25 February 2009
Action for M.E. has written to every member of the Welfare Reform Bill Committee, asking them to ensure that the new legislation includes adequate safeguards for people with long-term fluctuating conditions like M.E.
The move is part of Action for M.E.'s on-going campaign to make MPs aware changes intended to benefit the majority of unemployed people could make life much worse for people with such conditions, unless their illness is properly understood by advisers and decision makers.
The latest letter from CEO Sir Peter Spencer, sent 19 February, said:
'We support the Government's aim to support more people, including disabled people, back into work. People with M.E. want to work but many simply cannot.
The way in which the Bill is implemented will depend on accurate assessment procedures, extremely well informed, supportive personal advisers, adequate resourcing and regulations which have yet to be tested by the scrutiny of people on the ground.
Based on the evidence of 1162 people with M.E. and carers, I would ask you to bear in mind the following questions as you scrutinise the Bill:
1. What will payment by results mean to those furthest from the labour market?
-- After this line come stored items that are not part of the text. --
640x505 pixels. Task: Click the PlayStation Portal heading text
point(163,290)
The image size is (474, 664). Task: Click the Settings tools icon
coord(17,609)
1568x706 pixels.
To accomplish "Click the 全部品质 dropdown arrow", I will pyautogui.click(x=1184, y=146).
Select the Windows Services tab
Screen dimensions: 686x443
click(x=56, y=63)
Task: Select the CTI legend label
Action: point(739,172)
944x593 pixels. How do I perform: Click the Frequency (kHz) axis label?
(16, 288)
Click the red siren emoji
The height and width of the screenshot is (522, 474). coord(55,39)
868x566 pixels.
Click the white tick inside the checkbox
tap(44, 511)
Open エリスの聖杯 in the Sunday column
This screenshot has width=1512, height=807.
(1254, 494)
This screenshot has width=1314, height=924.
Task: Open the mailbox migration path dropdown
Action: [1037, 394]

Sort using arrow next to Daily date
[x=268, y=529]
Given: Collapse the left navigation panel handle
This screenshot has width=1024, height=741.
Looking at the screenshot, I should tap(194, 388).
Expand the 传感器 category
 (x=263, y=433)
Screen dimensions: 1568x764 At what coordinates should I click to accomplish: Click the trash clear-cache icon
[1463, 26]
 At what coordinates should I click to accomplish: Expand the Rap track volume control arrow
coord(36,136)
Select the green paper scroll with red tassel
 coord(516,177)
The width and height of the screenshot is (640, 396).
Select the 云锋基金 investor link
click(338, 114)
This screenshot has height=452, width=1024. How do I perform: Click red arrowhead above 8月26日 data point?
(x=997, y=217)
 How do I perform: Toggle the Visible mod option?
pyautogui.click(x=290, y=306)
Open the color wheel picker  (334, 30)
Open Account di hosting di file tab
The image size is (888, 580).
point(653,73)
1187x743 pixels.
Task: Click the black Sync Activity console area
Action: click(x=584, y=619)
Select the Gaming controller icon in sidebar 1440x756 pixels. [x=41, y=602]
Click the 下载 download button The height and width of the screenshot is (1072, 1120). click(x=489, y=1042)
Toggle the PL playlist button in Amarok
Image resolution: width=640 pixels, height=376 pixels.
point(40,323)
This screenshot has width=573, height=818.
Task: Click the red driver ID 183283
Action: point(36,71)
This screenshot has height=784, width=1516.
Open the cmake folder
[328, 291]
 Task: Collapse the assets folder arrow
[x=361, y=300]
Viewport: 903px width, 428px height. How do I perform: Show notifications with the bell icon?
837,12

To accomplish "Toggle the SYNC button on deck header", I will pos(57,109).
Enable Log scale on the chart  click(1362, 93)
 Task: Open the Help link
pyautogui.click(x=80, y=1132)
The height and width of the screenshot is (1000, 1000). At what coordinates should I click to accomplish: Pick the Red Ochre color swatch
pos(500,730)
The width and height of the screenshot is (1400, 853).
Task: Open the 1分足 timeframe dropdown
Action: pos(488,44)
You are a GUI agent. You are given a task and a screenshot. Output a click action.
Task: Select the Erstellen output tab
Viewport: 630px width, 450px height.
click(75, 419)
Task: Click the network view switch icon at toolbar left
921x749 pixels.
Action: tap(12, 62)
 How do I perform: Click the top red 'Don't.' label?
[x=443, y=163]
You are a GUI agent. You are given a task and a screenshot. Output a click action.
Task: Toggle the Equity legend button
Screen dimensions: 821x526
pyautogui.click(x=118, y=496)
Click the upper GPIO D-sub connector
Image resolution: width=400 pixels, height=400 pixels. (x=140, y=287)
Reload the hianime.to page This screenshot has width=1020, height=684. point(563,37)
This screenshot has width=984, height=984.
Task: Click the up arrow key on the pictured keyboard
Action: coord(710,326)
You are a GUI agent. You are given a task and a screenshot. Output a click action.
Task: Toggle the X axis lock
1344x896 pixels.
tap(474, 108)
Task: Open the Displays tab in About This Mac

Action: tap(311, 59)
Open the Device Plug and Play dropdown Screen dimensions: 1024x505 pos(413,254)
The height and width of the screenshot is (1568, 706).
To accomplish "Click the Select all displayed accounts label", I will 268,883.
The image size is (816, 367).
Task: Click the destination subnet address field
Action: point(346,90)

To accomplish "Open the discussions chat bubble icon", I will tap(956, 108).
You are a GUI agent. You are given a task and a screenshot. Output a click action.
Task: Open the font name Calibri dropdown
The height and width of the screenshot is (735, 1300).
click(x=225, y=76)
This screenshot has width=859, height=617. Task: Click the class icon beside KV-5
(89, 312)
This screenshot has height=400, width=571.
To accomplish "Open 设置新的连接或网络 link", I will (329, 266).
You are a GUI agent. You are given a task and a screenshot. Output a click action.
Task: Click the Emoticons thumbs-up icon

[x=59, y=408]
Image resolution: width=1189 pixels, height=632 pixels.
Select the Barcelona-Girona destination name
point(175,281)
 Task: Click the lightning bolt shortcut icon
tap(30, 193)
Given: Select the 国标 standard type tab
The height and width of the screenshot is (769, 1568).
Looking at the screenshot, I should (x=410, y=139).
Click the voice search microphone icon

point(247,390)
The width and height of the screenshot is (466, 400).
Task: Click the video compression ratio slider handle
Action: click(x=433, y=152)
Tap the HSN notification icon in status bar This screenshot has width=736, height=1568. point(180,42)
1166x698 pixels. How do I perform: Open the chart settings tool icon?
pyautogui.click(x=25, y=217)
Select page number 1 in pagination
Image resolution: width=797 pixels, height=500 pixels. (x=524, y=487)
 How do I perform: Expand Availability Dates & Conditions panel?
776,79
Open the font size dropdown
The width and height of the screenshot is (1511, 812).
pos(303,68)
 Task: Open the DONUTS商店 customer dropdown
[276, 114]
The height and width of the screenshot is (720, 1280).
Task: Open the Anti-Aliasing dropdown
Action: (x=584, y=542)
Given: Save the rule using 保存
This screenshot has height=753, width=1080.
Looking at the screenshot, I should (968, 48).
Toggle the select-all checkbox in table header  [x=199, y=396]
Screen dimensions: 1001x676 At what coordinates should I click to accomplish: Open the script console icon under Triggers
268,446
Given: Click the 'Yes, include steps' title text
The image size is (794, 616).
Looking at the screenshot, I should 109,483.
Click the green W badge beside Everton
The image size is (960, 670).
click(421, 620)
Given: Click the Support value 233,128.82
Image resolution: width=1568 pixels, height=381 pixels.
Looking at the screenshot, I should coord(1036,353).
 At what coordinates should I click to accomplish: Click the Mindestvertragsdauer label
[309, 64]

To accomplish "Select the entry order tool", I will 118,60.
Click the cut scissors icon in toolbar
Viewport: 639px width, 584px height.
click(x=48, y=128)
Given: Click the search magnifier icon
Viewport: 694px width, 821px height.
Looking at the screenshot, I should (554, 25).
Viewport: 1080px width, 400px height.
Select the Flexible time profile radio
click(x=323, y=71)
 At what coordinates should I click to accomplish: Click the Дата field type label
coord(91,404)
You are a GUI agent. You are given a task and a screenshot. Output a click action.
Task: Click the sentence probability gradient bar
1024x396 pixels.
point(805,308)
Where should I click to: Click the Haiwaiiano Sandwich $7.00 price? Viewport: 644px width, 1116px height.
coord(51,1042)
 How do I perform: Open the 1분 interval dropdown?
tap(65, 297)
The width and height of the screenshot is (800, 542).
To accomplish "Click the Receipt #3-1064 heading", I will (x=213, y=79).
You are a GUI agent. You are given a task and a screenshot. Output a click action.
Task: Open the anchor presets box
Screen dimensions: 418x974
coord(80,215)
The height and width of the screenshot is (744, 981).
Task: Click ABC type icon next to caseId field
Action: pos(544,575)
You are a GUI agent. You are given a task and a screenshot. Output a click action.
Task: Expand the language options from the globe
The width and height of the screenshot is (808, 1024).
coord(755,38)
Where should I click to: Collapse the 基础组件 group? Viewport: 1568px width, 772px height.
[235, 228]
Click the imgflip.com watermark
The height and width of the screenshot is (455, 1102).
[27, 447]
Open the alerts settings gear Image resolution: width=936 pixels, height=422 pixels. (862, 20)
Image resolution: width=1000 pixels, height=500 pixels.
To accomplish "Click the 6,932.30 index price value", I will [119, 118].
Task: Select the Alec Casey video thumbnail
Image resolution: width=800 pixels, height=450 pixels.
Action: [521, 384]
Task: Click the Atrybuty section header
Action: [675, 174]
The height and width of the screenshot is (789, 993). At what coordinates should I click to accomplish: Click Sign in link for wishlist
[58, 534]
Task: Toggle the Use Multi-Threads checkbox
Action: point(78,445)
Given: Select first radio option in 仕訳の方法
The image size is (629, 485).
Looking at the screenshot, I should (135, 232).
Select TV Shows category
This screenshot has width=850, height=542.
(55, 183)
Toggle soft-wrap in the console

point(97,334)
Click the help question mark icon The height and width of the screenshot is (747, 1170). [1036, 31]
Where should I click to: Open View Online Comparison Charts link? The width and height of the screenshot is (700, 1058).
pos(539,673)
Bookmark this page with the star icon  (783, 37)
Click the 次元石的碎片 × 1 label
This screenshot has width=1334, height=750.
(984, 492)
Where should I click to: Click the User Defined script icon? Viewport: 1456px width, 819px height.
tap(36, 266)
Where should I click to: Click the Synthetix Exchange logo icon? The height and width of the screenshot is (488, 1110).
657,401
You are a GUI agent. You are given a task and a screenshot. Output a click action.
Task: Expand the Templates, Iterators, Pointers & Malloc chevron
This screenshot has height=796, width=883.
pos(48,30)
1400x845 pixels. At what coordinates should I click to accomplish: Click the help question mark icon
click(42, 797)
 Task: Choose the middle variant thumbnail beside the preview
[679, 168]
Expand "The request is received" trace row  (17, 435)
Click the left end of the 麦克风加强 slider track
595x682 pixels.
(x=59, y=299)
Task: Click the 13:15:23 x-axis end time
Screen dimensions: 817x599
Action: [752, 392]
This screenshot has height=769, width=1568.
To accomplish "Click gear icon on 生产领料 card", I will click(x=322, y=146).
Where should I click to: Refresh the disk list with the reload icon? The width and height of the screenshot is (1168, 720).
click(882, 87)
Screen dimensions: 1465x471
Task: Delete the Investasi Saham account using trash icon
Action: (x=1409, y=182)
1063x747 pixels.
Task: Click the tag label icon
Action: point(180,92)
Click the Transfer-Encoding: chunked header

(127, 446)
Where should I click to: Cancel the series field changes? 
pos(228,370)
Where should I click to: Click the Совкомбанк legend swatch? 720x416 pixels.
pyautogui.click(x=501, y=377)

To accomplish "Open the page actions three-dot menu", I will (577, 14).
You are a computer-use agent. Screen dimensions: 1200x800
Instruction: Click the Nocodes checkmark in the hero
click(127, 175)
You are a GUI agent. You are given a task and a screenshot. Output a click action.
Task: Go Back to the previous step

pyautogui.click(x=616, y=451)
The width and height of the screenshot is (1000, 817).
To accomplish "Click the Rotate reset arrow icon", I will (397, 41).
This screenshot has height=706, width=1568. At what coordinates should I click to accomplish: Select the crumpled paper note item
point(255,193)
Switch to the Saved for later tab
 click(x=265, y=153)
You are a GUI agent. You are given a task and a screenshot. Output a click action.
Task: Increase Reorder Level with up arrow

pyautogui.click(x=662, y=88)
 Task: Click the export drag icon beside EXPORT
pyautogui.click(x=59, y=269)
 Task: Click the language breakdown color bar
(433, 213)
2. Will legislation and regulations ensure adequate and appropriate training for personal advisers?
- Will there be enough trained personal advisers?
- Will awarding larger and fewer contracts to non-specialist providers, in Mencap's words,
'squeeze expert, niche providers out of the tendering process'?
3. What safeguards will there be to ensure activity required by personal advisers does not compromise a claimant's health?
- What will happen to genuine claimants who cannot carry out the kind of work related
activity proposed in the Bill, will they suffer financially?
- What happens if they are subjected to an activity regime which is too rigorous for their
health?
4. What safeguards will there be to ensure that claimants are not, in reality, pressurised to undertake therapies or condition management programmes such as cognitive behavioural therapy of graded exercise therapy which are controversial and which patients have the right to refuse in the NHS?
5. How will Government legislate or regulate to prevent misuse of sanctions? What happens to a genuine claimant who is sanctioned and goes off benefit?
6. Is resort to an appeal satisfactory as a safeguard, based on past experience?
7. Will JobCentre Plus and other support providers be located in offices accessible and suitable for people with physical disabilities or cognitive problems? Will new forms and information leaflets be available in simple, easy-to-read formats to promote understanding and prevent error?
8. Who will provide support to claimants in administering individual budgets?
9. Given the barriers disabled people face, can the Government offer more in the way of 'conditional carrots' ? For example:
(i) people with fluctuating conditions need a very gradual return to work, flexible hours
and opportunities to work from home as and when their health requires
(ii) are initiatives like the Disability Discrimination Act and increased budget for Access
to Work enough to make employers retain, employ and value people with disabilities
and long-term fluctuating health conditions, physical or mental?
(iii) can Government ensure that no-one will be forced further into poverty by undertaking
work limited by the constraints of their health?
As I am sure you will agree, when it comes to people who have chronic conditions, physical or mental, the Bill must not prioritise employment at any cost, or training for training's sake, at the risk of undermining health.'
Sir Peter has already written to MPs, MSPs and key members of the Lords enclosing copies of Action for M.E.'s consultation report. A letter was also sent before the second reading of the Bill, highlighting key issues.
The Committee's consideration of the Bill is expected be completed on or before 3 March 2009.